Преодолеваем брандмауэр соседнего, более высокого дома и устраиваем наблюдательный пост на гребне по-летнему горячей крыши. Большой Дом вот он тут, совсем рядом с путаницей антенн на крыше. Он совсем не страшный в лучах солнца. Там ловят шпионов, но взрослые неохотно говорят о нём и при этом какие-то странные и непонятные вещи, иногда обрываясь на полуслове. У нас с Юркой свои отношения с этим зданием. Иногда устраиваем набег на него и выковыриваем свинец из стыков облицовочных гранитных плит. Вот тогда немножко страшновато, но свинец настолько ценный металл для биток, что идем на риск, как партизаны.
Здесь, наверху совсем другой воздух и ветер не похожий на порывистый, пахнущий асфальтом, легкомысленный и, вместе с тем, тяжеловатый ветер улиц, дующий сразу с нескольких сторон. Над крышами ветер какой-то мягкий и надежный. Он обволакивает и ласкает. Им хочется затянуться как ароматом духов пахнущих водорослями и морем, дальними странами и парусными кораблями. Достаю из кармана две линзы. Одна большая, увеличительная, а другая маленькая, уменьшительная. Это я сам придумал, что через них можно рассматривать окружающий мир не хуже бинокля. А возникающий радужный ореол вокруг картинки даже интереснее. Даёт какую-то размытую таинственную глубину.
Через эти стёкла долго по очереди рассматриваем голубые дали. Вот ажур Смольного собора и крыша самого Смольного. Если покопаться на газонах Смольного, то часто можно оказаться обладателем медных, а если повезет, то и серебряных монет с царскими двуглавыми орлами. Водонапорная башня, Кресты, Ленин на броневике, Литейный мост, трубы Авроры, а за ними столбы минаретов мусульманской мечети. Во время войны там была радиостанция или что-то такое же интересное. Отец Женьки Богданова с соседнего двора — военный и к этой радиостанции имеет какое-то отношение. Я и Женька ходили к нему на работу и лазали на минарет. Кругом кучи отработавших, огромных и пузатых генераторных ламп. Ни с чем несравнимое наслаждение пустить такую лампу с минарета и с восхищением наблюдать как она там внизу бух и трах.
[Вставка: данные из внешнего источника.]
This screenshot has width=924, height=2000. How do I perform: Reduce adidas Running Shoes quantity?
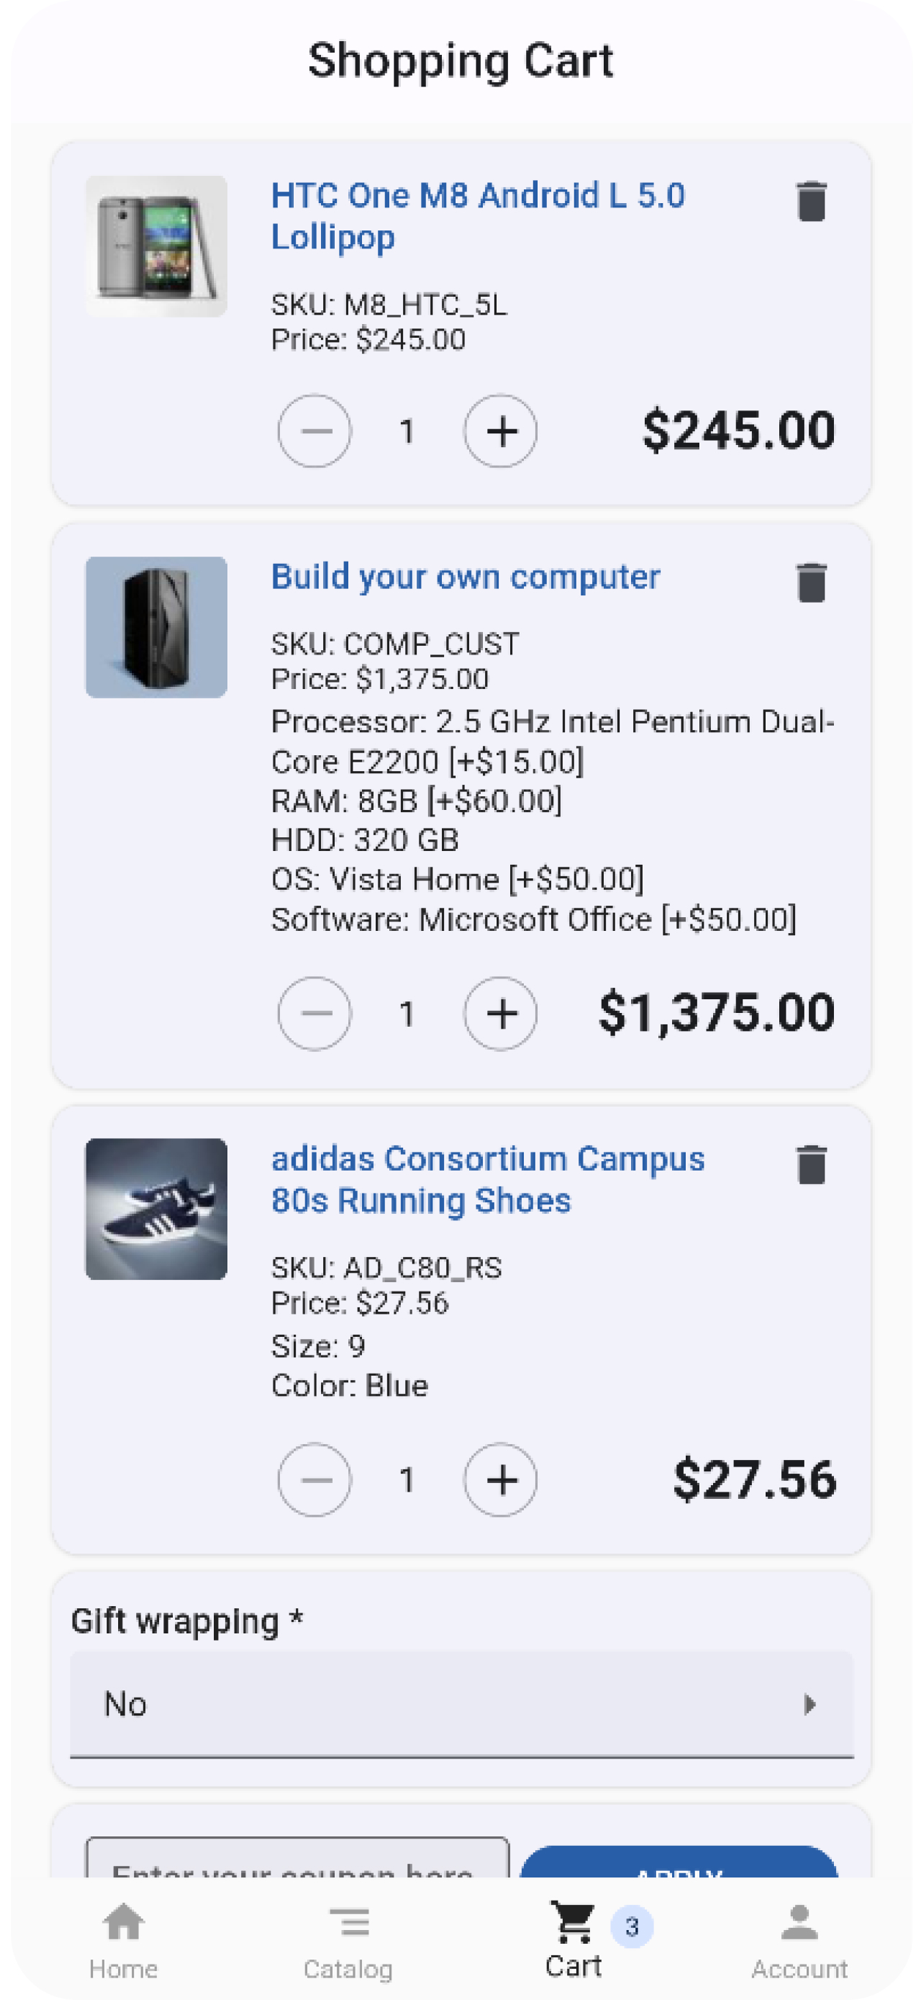[315, 1480]
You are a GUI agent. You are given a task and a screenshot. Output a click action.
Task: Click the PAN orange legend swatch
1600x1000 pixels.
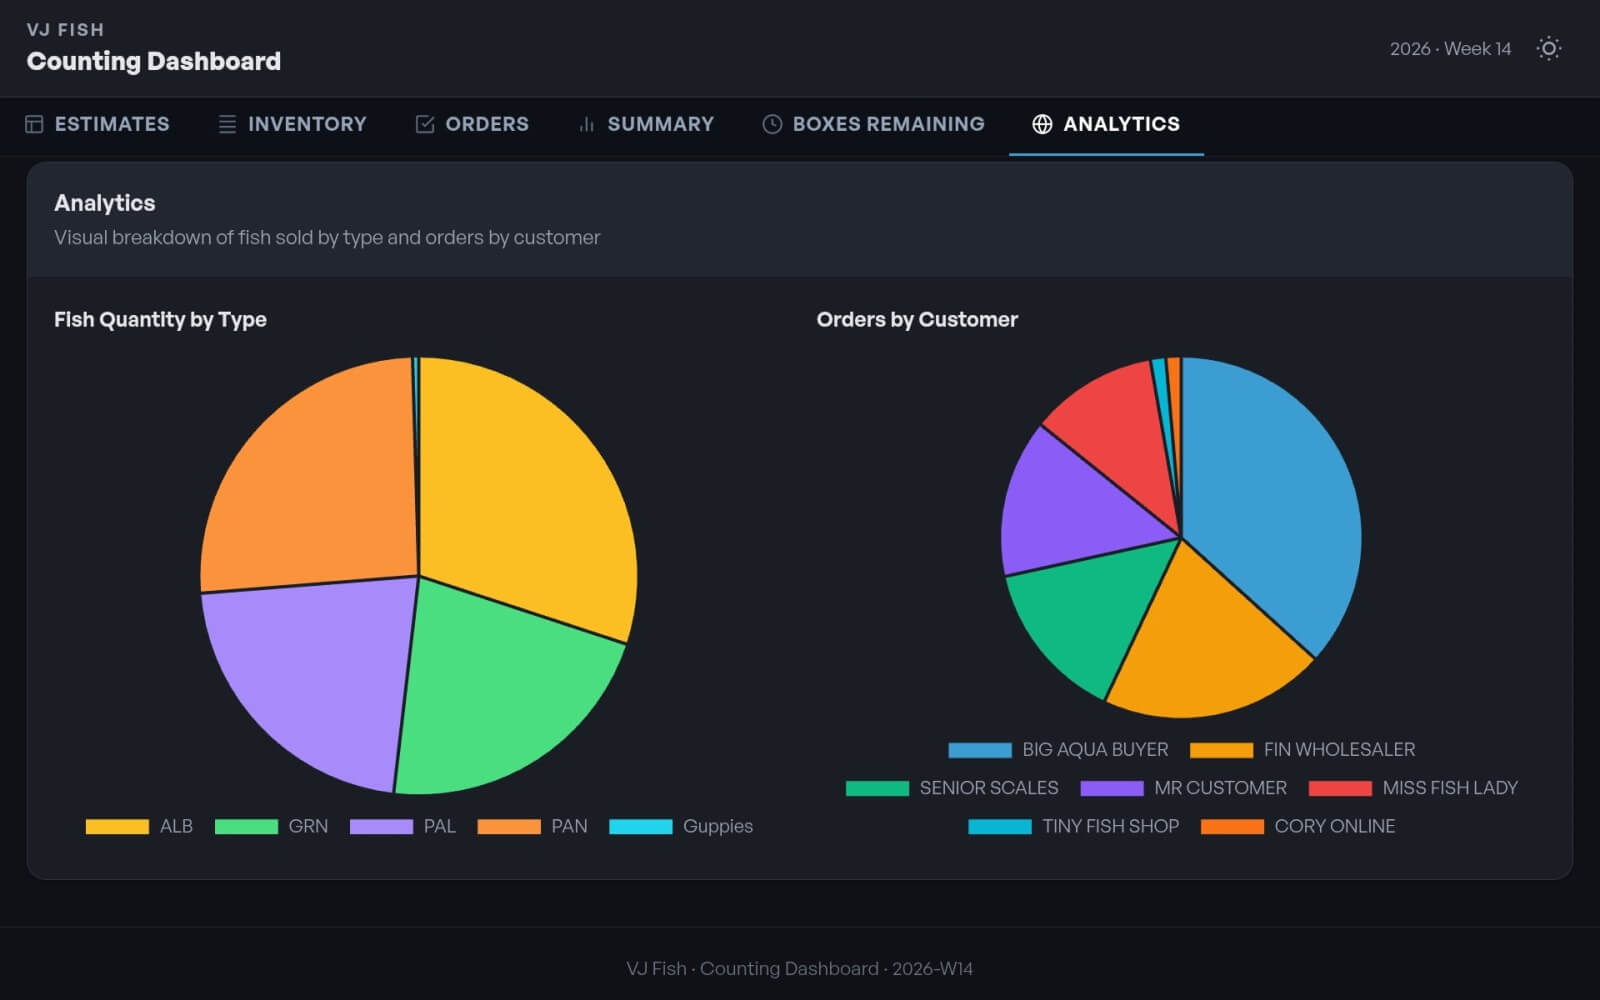click(509, 826)
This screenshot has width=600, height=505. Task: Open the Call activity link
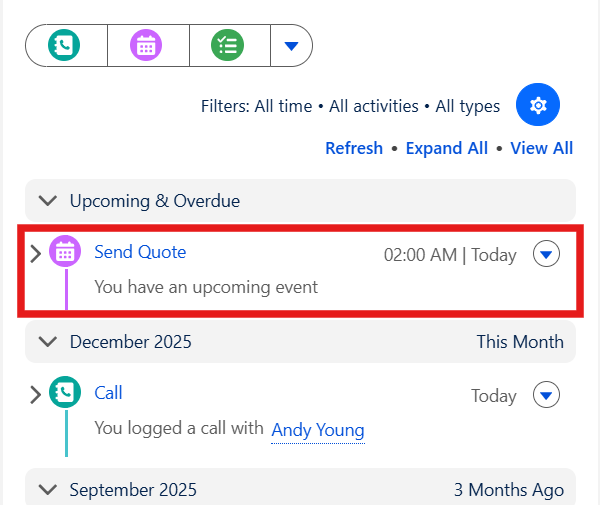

Марсово поле не видно за Летним садом, но зато Петропавловка как на ладони. Спас на крови, Исаакий, на который уже давно никого не пускают, Ростральные колонны… Их вид и даль Финского залива вызывают немедленную потребность излить переполняющие душу чувства и мы начинаем наперебой фантазировать. Сбиваясь и завираясь, рассказываем друг другу немыслимые приключенческие истории о дальних странах якобы вычитанные или услышанные где-то, но на самом деле больше чем наполовину придуманные прямо сейчас. Это длилось бы бесконечно, но у нас в животах начинает дружно урчать и как отклик на это из гулкой глубины нашего двора доносится бабушкин зов: «Андрю-юша!», а через полминуты то же самое наперебой повторяют мои сёстры. Нужно идти. Без меня не сядут за стол.
Вечер. Во дворе нет играющей детворы. Сейчас она в роли зрителя и слушателя. Вечер — это время взрослых. Две-три кучки секретничающих женщин, время от времени поодиночке меняющих кружок обсуждения. Так что к концу вечера все они в курсе всего. Небольшая группа у «еврейского» флигеля никогда ни с кем не смешивается. У них свои дела. Однако если вдруг происходит какое-нибудь вопиющее событие, то еврейки возмущаются громче всех, но и требуют справедливости для всех. Еврейская община обычно собирается вокруг высокой детской коляски с паралитиком Володей, которого вывозят на вечернюю прогулку. Володя — жертва полиомиелита. Ему уже четырнадцать и его очень жалко. Как и его маму.
У мужчин всегда две группки с ароматом водки, пива и табака. В одной до хрипоты спорят о политике и футболе. Другая компания, надергав из ближайших поленниц чурбаков, рассаживается на них и отдается самозабвенному забиванию козла, сопровождаемого матерными комментариями ожидающих своей очереди приобщиться к этому действу.